Notes from a Smart Cities panel I was part of at CREATech 2017
What is a Smart City?
Theres a one line answer which is probably very obvious: smart cities use data and technology to make cities better. The important part though is that they make cities better for people – that is happier, healthier and wealthier.
So how do we as Space Syntax fit into this?
We’re an employee owned company that spun out of UCL more than 25 years ago as a way of taking a technology that links the street networks of cities to patterns of human activity and interaction.
The company spun out to make impact on real projects around the world, with the aim to make cities better for people – to create the conditions that allow people to be healthier, wealthier and happier.
And starting with people is a good way to get in to the conversation around smart cities, but also future cities, urban tech and cities in general.
Firstly, cities are for people, and unless we can link the way that city systems are designed and operated, to the way that people use them, they won’t continue to be the social and economic engines that they are.
By using urban analytics and predictive analytics, it means that we can start to understand the way that cities work in a very detailed way, and it means that we can look at how the things in a city that can be changed – how the street network, where jobs are, where houses are, where public transport lines run – how these systems create opportunities or restrictions for the people who live in them.
We’ve been using this to develop a better design process – to use data and evidence to understand why things happen in certain places. With this understanding it means we can tailor a very precise intervention or improvement, and it also means we can test future scenarios before they are implemented.

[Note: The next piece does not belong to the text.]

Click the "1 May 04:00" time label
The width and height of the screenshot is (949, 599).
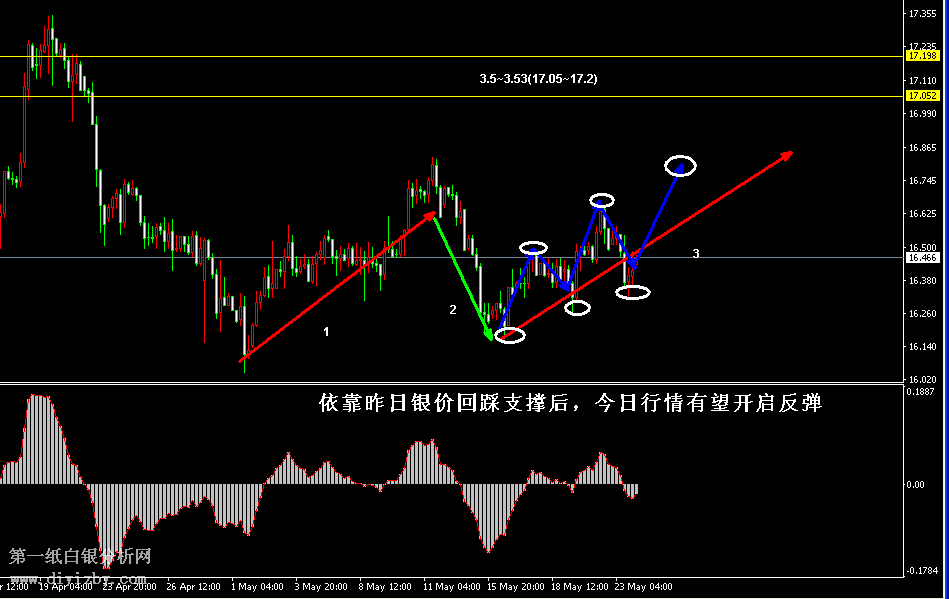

In the last five years or so the wider attitude to this approach has changed a huge amount.
And in that time there’s also been a huge increase in the amount of open data available, and also in the capabilities of software and hardware. What this means is that we can now make bigger models, using more data, covering a wider range of factors, and we can analyse them more quickly.
And while this quite quickly begins to set up a whole series of technical questions about how to combine different data, the key question is actually why?
Through our experience we’ve found something slightly counter-intuitive which is that the more complicated the model, the more simple its outputs. But more importantly, it also means that we can look at the way a city works from the point of a number of different users:
This could be in the way that a city resident might ask them, – things like: “How easily can I get to work?”; “Do I need a car if I live here?”, or; “What’s my choice of decent schools or doctors if live here?”
But also a policy maker – “Does this part of a city encourage people to walk or cycle?’; “Will this create a socially isolated community?” or; “Will older people here be more lonely?”
And this focus on the way that urban systems combine to affect people in the city, provides a potential shift to the way cities have been planned and designed. It provides a common focus for the different disciplines and professions involved in making decisions around cities.
Over many years these disciplines have become very sophisticated but tend to run in parallel to each other, using different approaches, data, models, and even language. This means that each urban system tends to be optimised by itself, which makes it more difficult for cities to continue being succesful.
So the application of technology in this way provides the potential to tie these strands together around a common outcome.
While tech has the potential to bring disciplines together, it also has the potential to create its own new disciplinary silo. The risk of this is that with an even higher requirement for domain and technical expertise, this silo becomes impenetrable, making decisions less transparent not more.
Part of the solution to this is technical, but linking back to people again, perhaps a bigger part of this challenge is to develop working practices and cultures that make the most of this potential.
If we can do this it means we can make cities better for people, creating the urban conditions for them to be healthier, wealthier, and happier.